Structural & Long-Run Trends
Long-term, Lithuania’s PPI is influenced by integration into European supply chains and exposure to global commodity markets. The gradual shift toward higher value-added manufacturing and green energy sectors may reduce volatility in producer prices. However, external shocks and energy dependency remain key vulnerabilities.
The November 2025 PPI YoY reading for Lithuania at -0.60% signals a tentative stabilization after a volatile year marked by sharp deflationary episodes. While the data suggests easing pressures on producer prices, the persistent negative trend underscores ongoing challenges in the industrial sector. Policymakers should monitor these dynamics closely, balancing monetary tightening with the risk of stifling growth. External risks, including geopolitical tensions and commodity price shocks, remain significant. Financial markets have so far digested the data calmly, but volatility could rise if inflation dynamics shift unexpectedly.
Overall, Lithuania’s PPI outlook is cautiously optimistic, with a base case of mild deflation giving way to potential normalization in 2026. Investors and policymakers alike should prepare for a range of outcomes, emphasizing flexibility and vigilance in response to evolving global and domestic conditions.
Key Markets Likely to React to Producer Price Index YoY
The Producer Price Index is a leading indicator for inflation and economic activity, influencing various asset classes. Markets sensitive to inflation expectations and economic growth in Lithuania and the broader Eurozone are likely to react to PPI releases. These include currency pairs, government bonds, and sector-specific equities.
- EURUSD – Tracks Eurozone inflation trends impacting ECB policy.
- OMXH25 – Nordic equity index sensitive to regional economic shifts.
- MTUM – Momentum ETF reflecting growth sectors affected by inflation.
- BTCUSD – Cryptocurrency often viewed as an inflation hedge.
- USDLTL – Directly tracks Lithuanian currency fluctuations against the USD.
Insight: PPI vs. USDLTL Since 2020
Since 2020, Lithuania’s PPI YoY and the USDLTL exchange rate have shown a moderate inverse correlation. Periods of rising producer prices often coincide with LT currency appreciation against the USD, reflecting improved economic fundamentals. For example, the sharp PPI decline in mid-2025 aligned with a temporary weakening of the LT currency. This relationship highlights the PPI’s role as a barometer for currency strength and inflation expectations in Lithuania.
FAQ
- What is the Producer Price Index YoY for Lithuania?

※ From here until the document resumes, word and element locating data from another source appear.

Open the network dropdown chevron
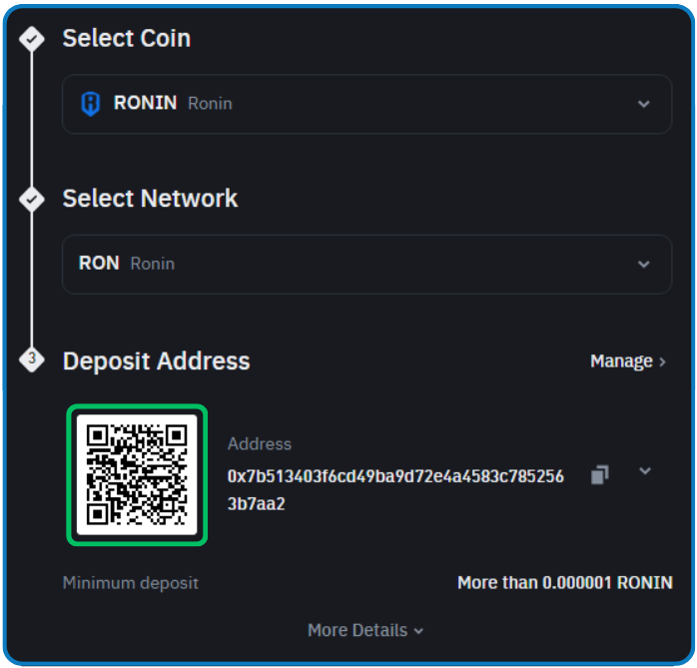Viewport: 697px width, 668px height. click(644, 264)
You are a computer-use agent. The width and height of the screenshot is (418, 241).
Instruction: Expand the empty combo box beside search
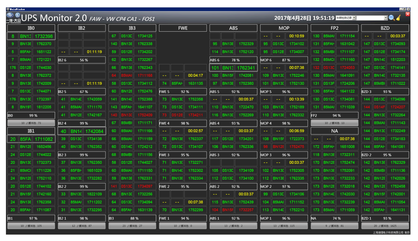pyautogui.click(x=385, y=18)
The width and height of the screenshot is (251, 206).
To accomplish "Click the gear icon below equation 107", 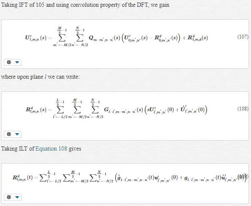I will (9, 62).
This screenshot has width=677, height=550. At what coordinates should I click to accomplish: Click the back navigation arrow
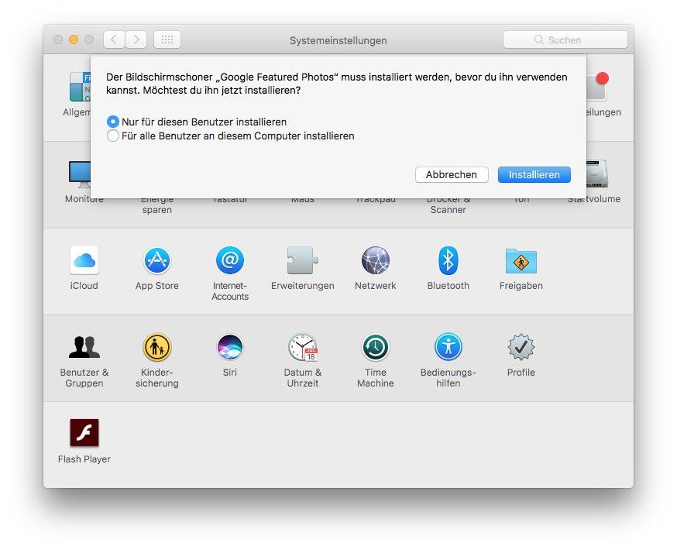[x=113, y=40]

- The Producer Price Index YoY measures the average change in prices received by domestic producers for their output compared to the same month last year. For Lithuania, the latest reading is -0.60% as of November 2025.
- How does the PPI affect Lithuania’s economy?

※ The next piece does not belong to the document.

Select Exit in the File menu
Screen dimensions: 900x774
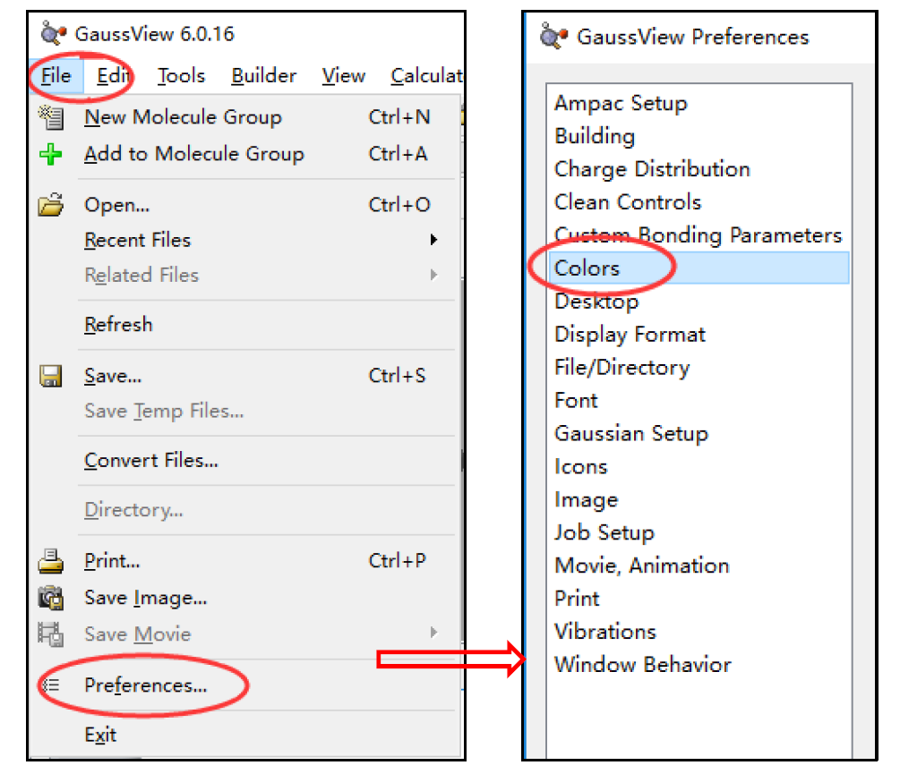pos(100,735)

- The PPI signals inflationary pressures at the production level, which can influence consumer prices, monetary policy, and economic growth in Lithuania.
- Why is the PPI important for investors?
- Investors use the PPI to gauge inflation trends and anticipate central bank actions, which affect currency values, bond yields, and equity markets.
Related Tradable Symbols
- OMXH25 – Nordic equity index sensitive to regional economic shifts impacting Lithuania.
- EURUSD – Euro to US Dollar forex pair, reflecting Eurozone inflation and monetary policy.
- USDLTL – US Dollar to Lithuanian Litas forex pair, directly linked to Lithuania’s economic data.
- MTUM – Momentum ETF, sensitive to inflation and growth trends.
- BTCUSD – Bitcoin to US Dollar, often viewed as an inflation hedge.









The November 2025 PPI YoY for Lithuania stood at -0.60%, unchanged from October’s -0.60% but improved from the -0.80% consensus estimate. This marks a significant rebound from the May 2025 trough of -3.50%, signaling a gradual easing of deflationary pressures in producer prices.
Compared to the 12-month average of -1.60%, the current reading suggests a stabilization phase, with less severe price declines in energy and intermediate goods sectors. The chart below illustrates this trend, highlighting the sharp mid-year dip and the subsequent recovery.